Anonymous Monk has asked for the wisdom of the Perl Monks concerning the following question:

Hi all,
Noobie here, need help :(.
Here is a code snippet:

foreach $ttt (@syshosts) { $cname = Host::get_cname($ttt); if( $cname =~ m/(Workstation|AnalogGateway)/ ) { push @serialOperations, $ttt; } }

Basically, if I have a Workstation or AnalogGateway I want to pust the contents of $ttt onto serialOperations. But I keep getting the error message:

Invalid value for shared scalar at r21shutdown_parallel.pl line 131, < +FILE> line 15.

serialOperations is shared.
Any help is greatly appreciated.

Thanks

20051103 Janitored by Corion: Added formatting

Replies are listed 'Best First'.
Re: using push
by ikegami (Patriarch) on Nov 03, 2005 at 21:34 UTC
    IIRC, that error message means a handle or other non-shareable value ($ttt or something in $ttt?) was assigned to a shared variable (@serialOperations?) in a threaded environment. Did you try adding use diagnostics; to get more info?
Re: using push
by GrandFather (Saint) on Nov 03, 2005 at 21:27 UTC

    Give us a complete stand alone piece of code that shows the problem. Here we haven't enough context and can't infer the line that generates the error from your code. You may like to modify this until it shows the problem:

    use strict; use warnings; my @syshosts = ('This is a Workstation'); my @serialOperations; foreach my $ttt (@syshosts) { if( $ttt =~ m/(Workstation|AnalogGateway)/ ) { push @serialOperations, $ttt; } }

    Add use strict; use warnings; at the start of your code. They will save you a lot of grief!


    Perl is Huffman encoded by design.
Re: using push
by Roy Johnson (Monsignor) on Nov 03, 2005 at 21:28 UTC
    What is the type of $ttt? Are any of them objects or refs?

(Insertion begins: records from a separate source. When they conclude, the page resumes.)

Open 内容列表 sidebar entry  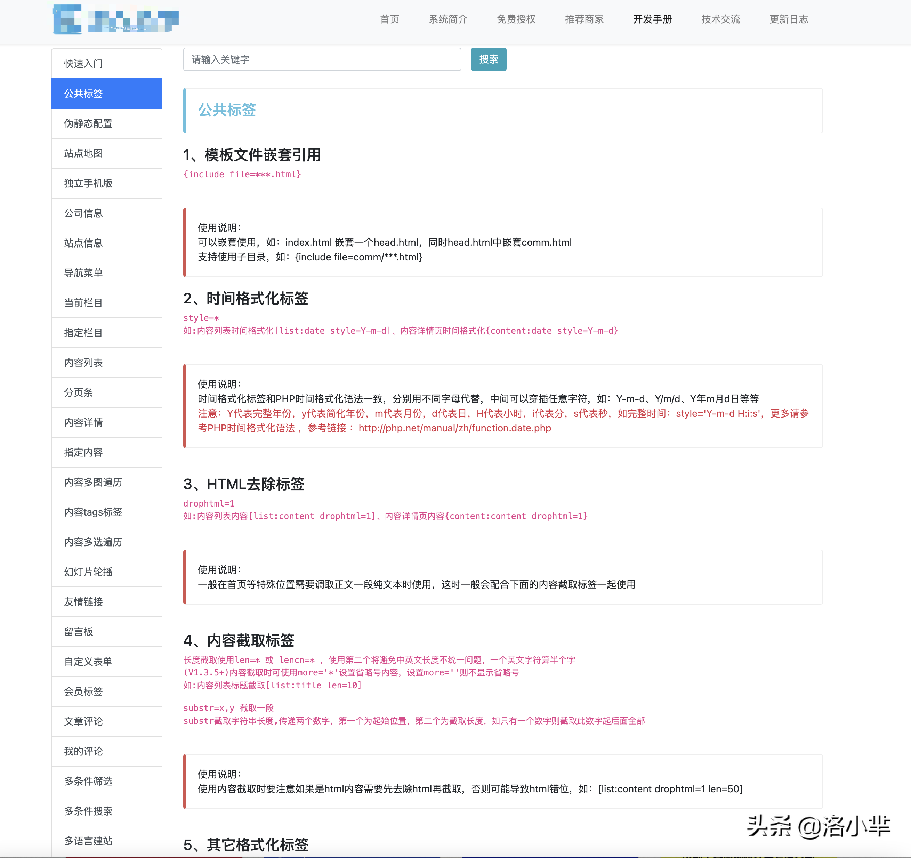(107, 363)
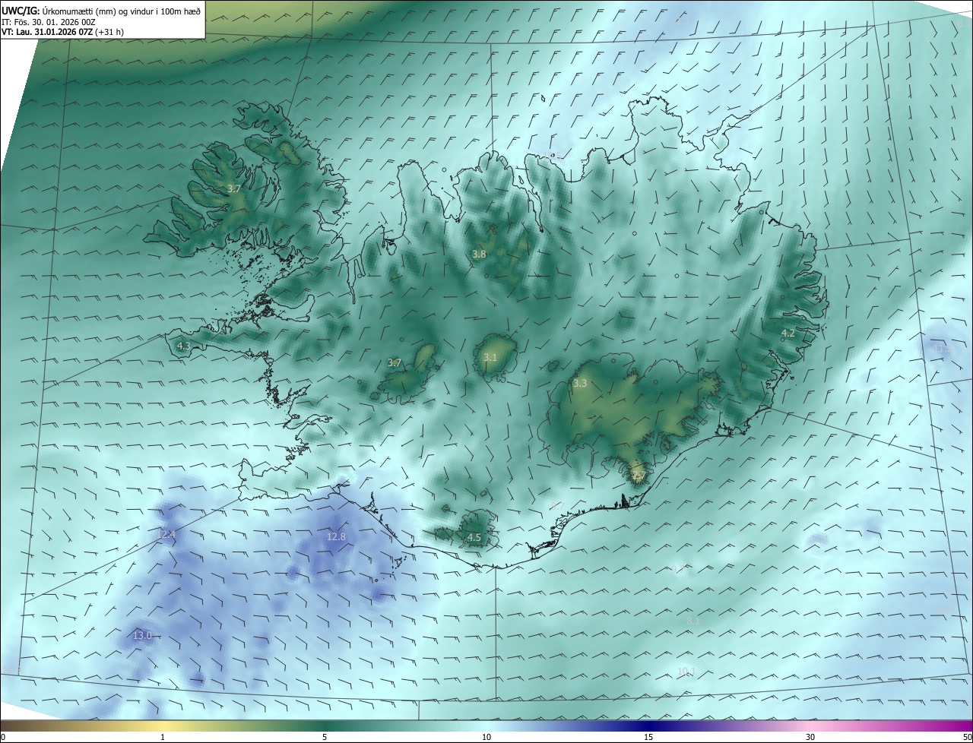
Task: Click the 4.3 label on the western peninsula
Action: (183, 346)
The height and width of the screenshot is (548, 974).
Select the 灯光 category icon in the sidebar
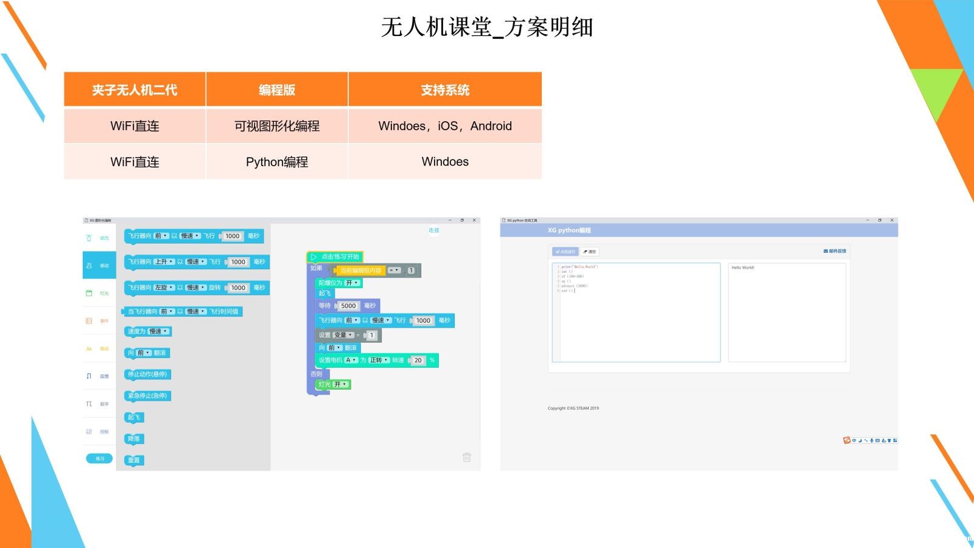coord(89,293)
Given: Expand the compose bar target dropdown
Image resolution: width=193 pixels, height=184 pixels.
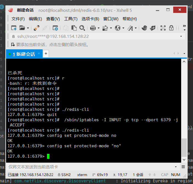Looking at the screenshot, I should [176, 167].
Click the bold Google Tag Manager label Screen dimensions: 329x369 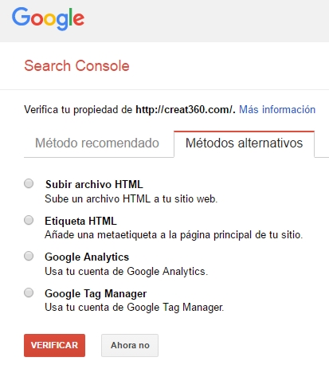(96, 293)
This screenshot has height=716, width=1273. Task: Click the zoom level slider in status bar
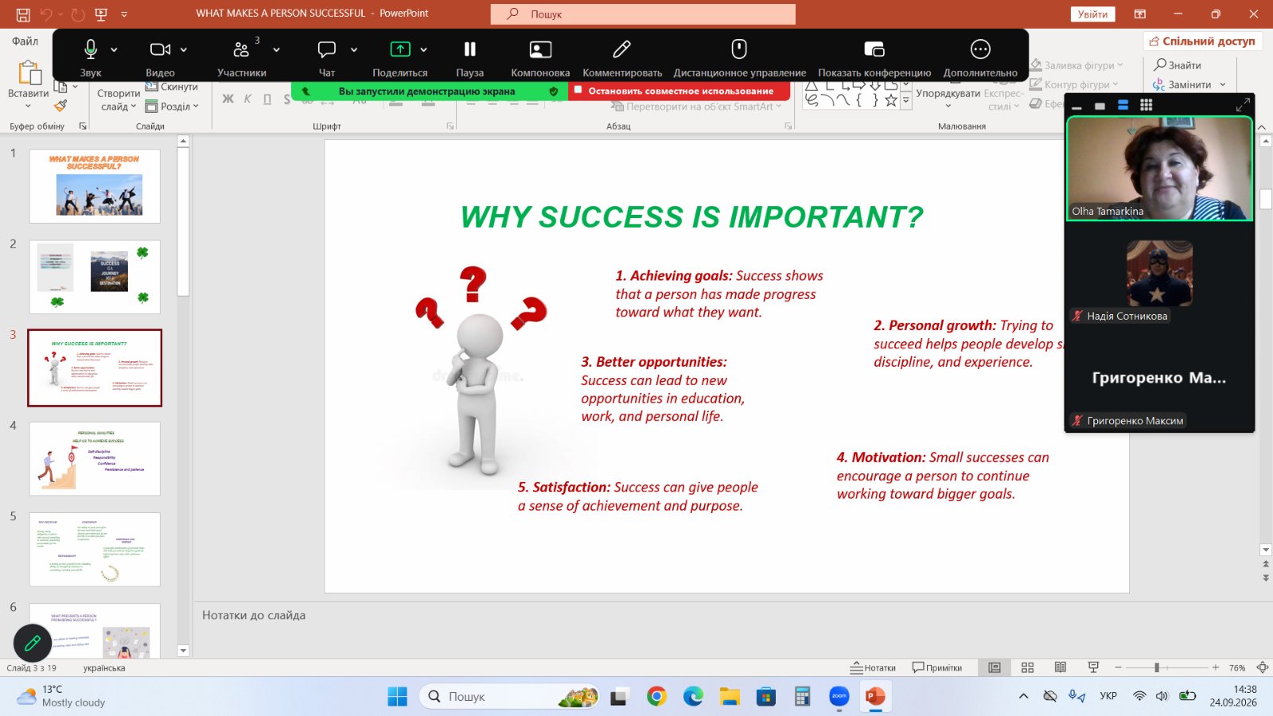[x=1166, y=667]
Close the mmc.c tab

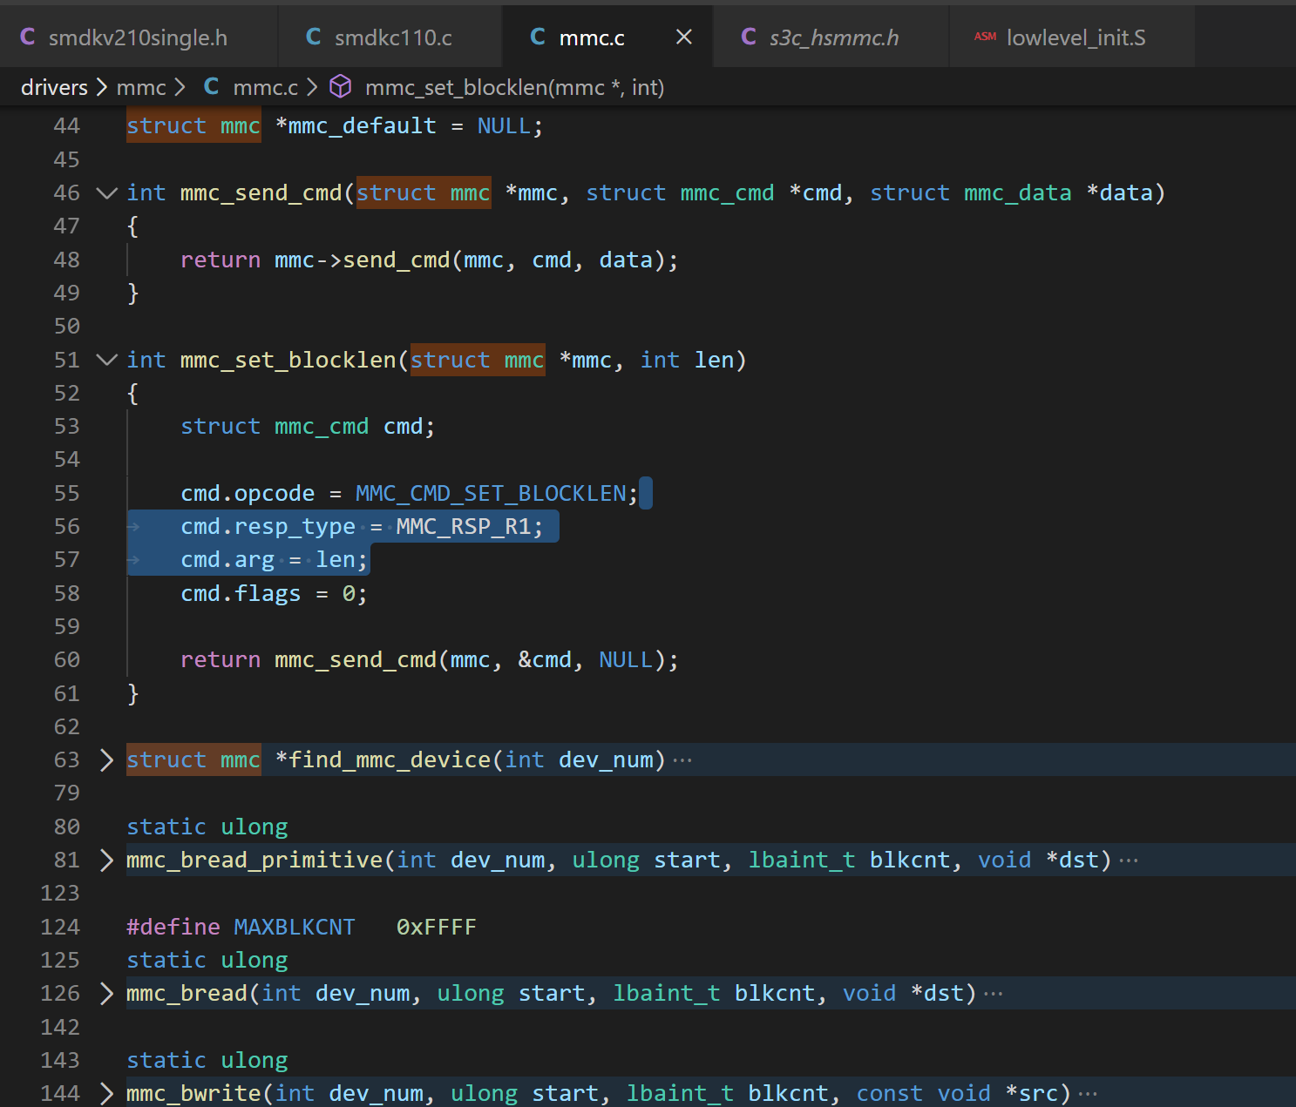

    Apropos of nothing, you could do the whole loop as one statement:

    push @serialOperations, grep { Host::get_cname($_) =~ /Workstation|Ana +logGateway/ } @syshosts;

    Caution: Contents may have been coded under pressure.
Re: using push
by Fletch (Bishop) on Nov 03, 2005 at 21:31 UTC

    You might also add what version of Perl and what platform you're on; I don't see the error message Invalid value for shared scalar ... in my copy of perldoc perldiag for 5.6.1 or 5.8.6.

Re: using push
by hubb0r (Pilgrim) on Nov 04, 2005 at 05:45 UTC

    I'd suggest beginning your debugging by adding:

    use warnings; use strict;

    to your code. After that, give us some more context to work with. On a side note, I've never seen that error message before.